In my experience, there are three main objectives that enterprise organizations are trying to accomplish in regards to solving their backup and recovery problems:
- Stop the backup pain. They want their IT staff to focus on higher level IT issues rather than focusing on the traditional backup-centric questions such as what backups jobs failed, why they failed and how to fix them.
- Use disk without breaking the bank. It is no longer any secret that using disk as a primary target and source for backup and recovery is now almost universally viewed as the right way to stop the pain. However the amount of disk that organizations need can be a significant obstacle to the adoption of disk as a backup target.
- Consolidate backup data stores. Consolidating their backup data stores eliminates the costs and overhead associated with managing backup processes at each individual site, results in more effective utilization of the disk storage, better management of the data and new options for disaster recovery.
It is for these last two reasons that the topic of deduplication quickly becomes part of the backup conversation, especially in enterprise shops since they have so much data to backup and deduplication’s benefits become clearly evident. Using deduplication makes the adoption of disk financially viable, facilitates the consolidation of their backup data stores and creates the new options for disaster recovery that enterprises want.
However what can sometimes occur in an organization’s excitement of being able to deliver on these last two objectives, the organization can forget about or downplay its primary goal: Ending its backup pain.
This is why selecting the appropriate deduplication approach for an organization’s environment is critical. If the end user only focuses on the last two points and does not put equal weight or ignores the first one, organizations are right back to where they started: daily morning meetings troubleshooting problems from the previous night’s backups.
It is for these reasons that enterprise organizations should give preference to post-process solutions. These technologies do not limit ingest performance with CPU intensive deduplication processes. By first storing backing up data directly on disk and then deduplicating it, a post-process algorithm avoids the performance impact of inline approaches.
This is not to imply that the other two business objectives should be ignored or discounted. They should not. Enterprises that need to get backup data offsite as quickly as possible after the backup is complete will find solutions such as what the SEPATON S2100-ES2 offers meet these multiple requirements well.
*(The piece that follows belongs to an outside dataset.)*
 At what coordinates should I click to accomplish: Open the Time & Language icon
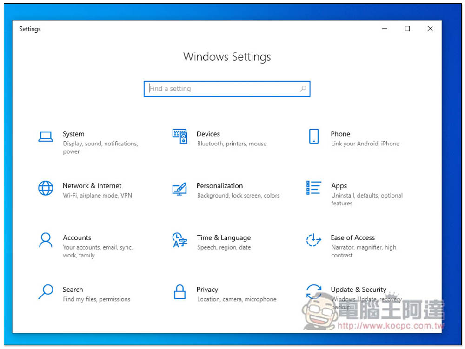click(x=179, y=240)
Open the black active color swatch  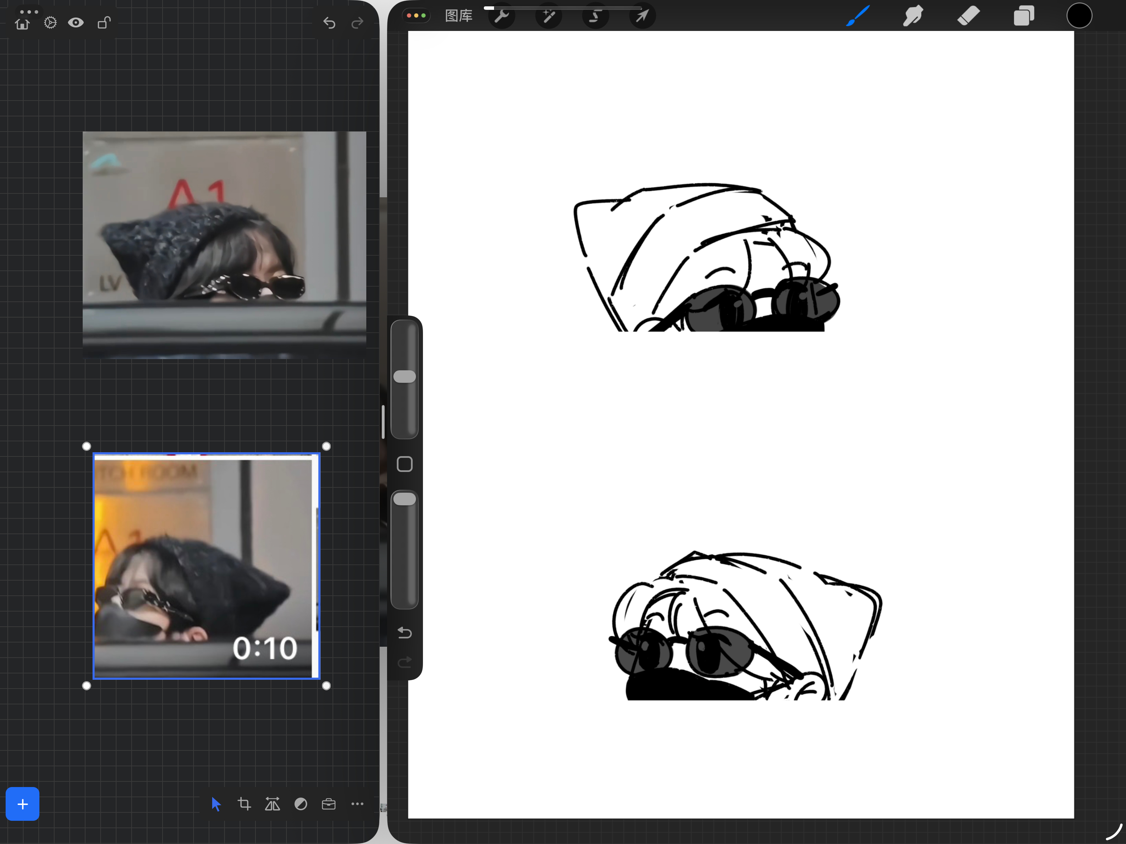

Unlike some other post-process solutions, the S2100-ES2 can start deduplicating and replicating data as soon as a specific backup job completes. Using this more advanced approach, data is offsite and ready for recovery much more quickly than if one had to wait until all of the backup jobs were complete before these two tasks could begin.
The S2100-ES2 provides a unique grid architecture that enables scalability through the addition of computing nodes and disk shelves. This scale-out design enables SEPATON to address any concerns about an end user’s ability to ingest, deduplicate and replicate data within required time constraints.
This architecture gives organizations the flexibility to introduce more nodes for additional performance to expedite deduplication, replication or even reconstruct deduplicated data without impacting either production backup jobs or the time needed to recover the data.
It is not surprising that so many articles and blogs are trying to answer the question of whether inline or post-process deduplication is a better choice. However before organizations can arrive at any meaningful answer to this question, they should first remember what business objectives they initially set out to accomplish and then verify that whatever solution they select accomplishes these objectives.
The deduplication decision becomes even more difficult for enterprise shops. Not only do distinct differences between inline and post-processing deduplication solutions exist, but within each general deduplication approach, individual solutions handle processes such as deduplication and replication differently.
It is for these reasons that enterprise organizations should give preference to post-process deduplication architectures and solutions from providers such as SEPATON that are designed to solve the specific challenges they face and are architected to deal with the unique challenges of enterprise backup and recovery.